Cheaper or Better Alternatives
| Alternative | Price | My Take |
|---|---|---|
| YouTube / FreeCodeCamp | Free | For absolute basics and coding tutorials, this is almost always better. The quality variance is similar, but the price is right. |
| Coursera / edX | Free to $~50/month | Infinitely better for academic or theory-based learning. You get real university courses and legit credentials, not just a "completion certificate." |
| Structured Bootcamps | $$$$ | If you need a career change, the community, structure, and career support are worth the massive premium over a scattershot Udemy playlist. |
| Official Documentation | Free | Boring? Yes. The single most accurate and comprehensive resource for any tech tool? Also yes. Do this first. |
Check out our Babbel review for comparison. Check out our Brilliant review for comparison. Wait times reveal Udemy's real quality problem: bestselling courses from 2019 still top the charts because Udemy's algorithm rewards historical sales, not current relevance. That "Complete Python Bootcamp" teaching Python 3.7 patterns will rank above a current course covering modern Python features. Sort by recently updated, not by ratings.
The Q&A section under each course is an overlooked goldmine — instructors and other students often answer questions that the course itself doesn't cover. Before buying any course, scroll through the Q&A to see if the instructor actually responds. Ghost instructors who never answer are a reliable signal to avoid that course.
Final Verdict
Udemy is a digital flea market for skills. You can find incredible value if you wait for the perpetual sales, ruthlessly vet instructors (preview videos, check their real-world credentials, ignore the rating count), and have a concrete, immediate project. But you must accept that 90% of the catalog is filler—low-effort, outdated, or thinly veiled marketing. Never pay full price. Your strategy should be to wishlist well-reviewed courses and buy them only when they hit the $9.99 fire-sale price. It's a tool for cheap, specific tutorials, not an education.

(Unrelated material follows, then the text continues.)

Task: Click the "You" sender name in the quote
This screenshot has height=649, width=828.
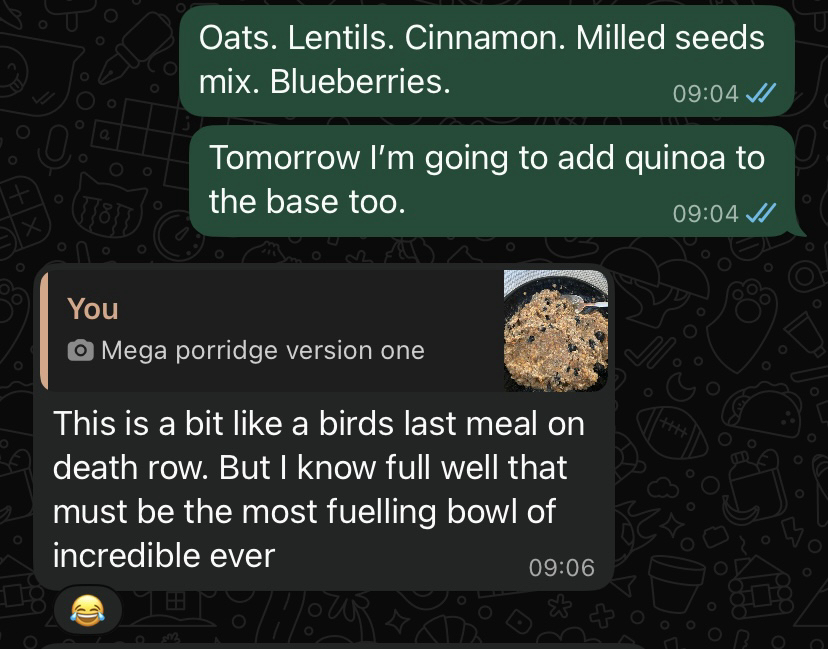Action: coord(93,309)

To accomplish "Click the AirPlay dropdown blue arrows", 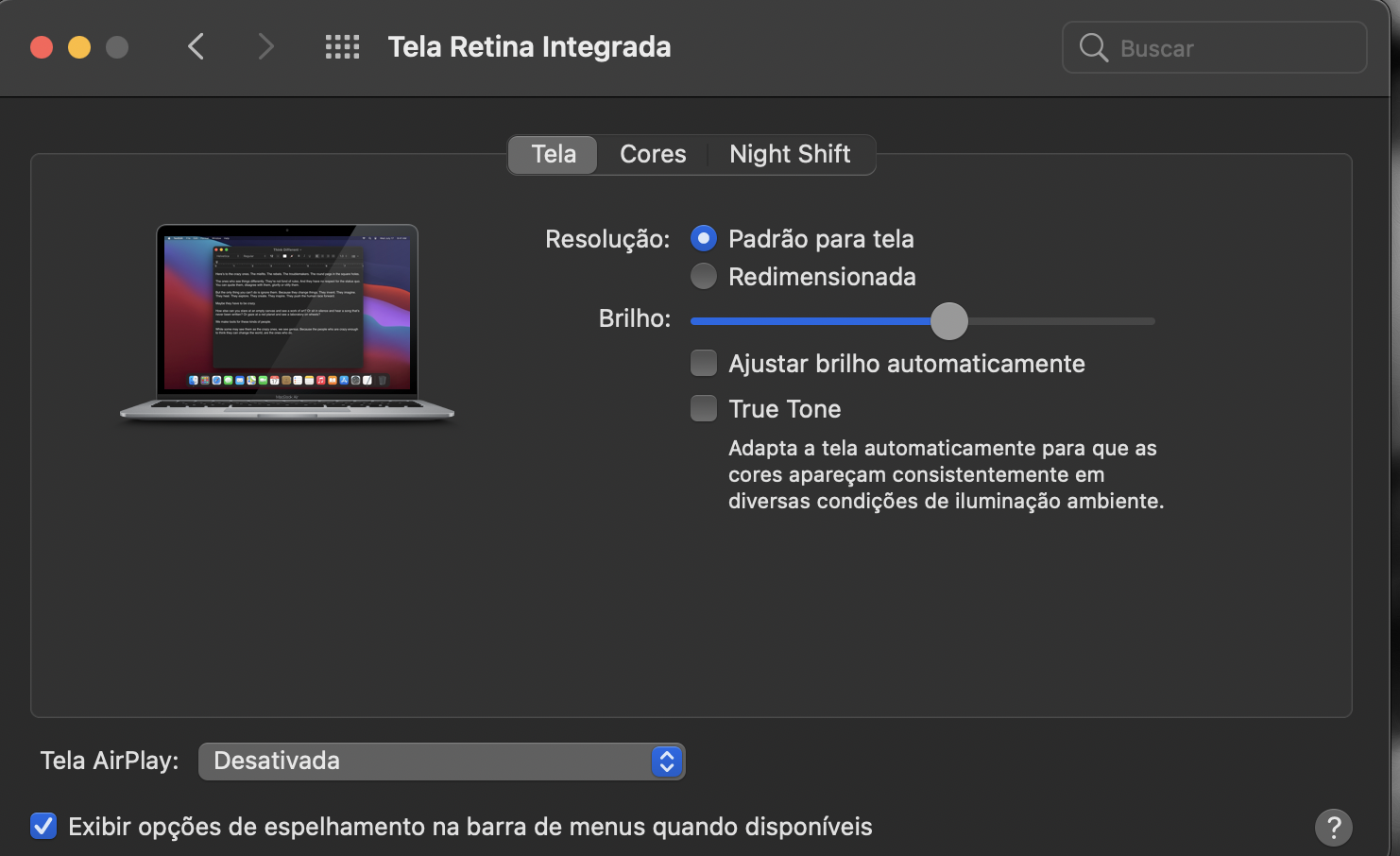I will pyautogui.click(x=667, y=762).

The thing that keeps me coming back despite all this: when Udemy works, it works shockingly well. A $10 course on Docker taught me more in a weekend than three weeks of reading documentation. But I had to buy four Docker courses to find that one. The platform's fundamental problem is that it treats all instructors as equal when they absolutely aren't, and it has zero incentive to fix that because bad courses still generate revenue through impulse purchases.
FAQ
Are Udemy certificates worth anything to employers?
No. They are completion certificates, not accredited certifications. They demonstrate initiative, not proven competency.
How do I spot a good course?
Ignore the star count. Watch several preview videos. Check the instructor's LinkedIn: do they have real, recent job experience in what they're teaching? Read the critical reviews. Look for courses updated within the last year.
Why are there always sales?
The "full price" is a marketing anchor to make the sale price feel like a steal. The sale price is the real price.
Can I get a refund?
Yes, within 30 days if you've watched less than a certain amount of content. They're fairly good about this, likely because so many people buy the wrong garbage.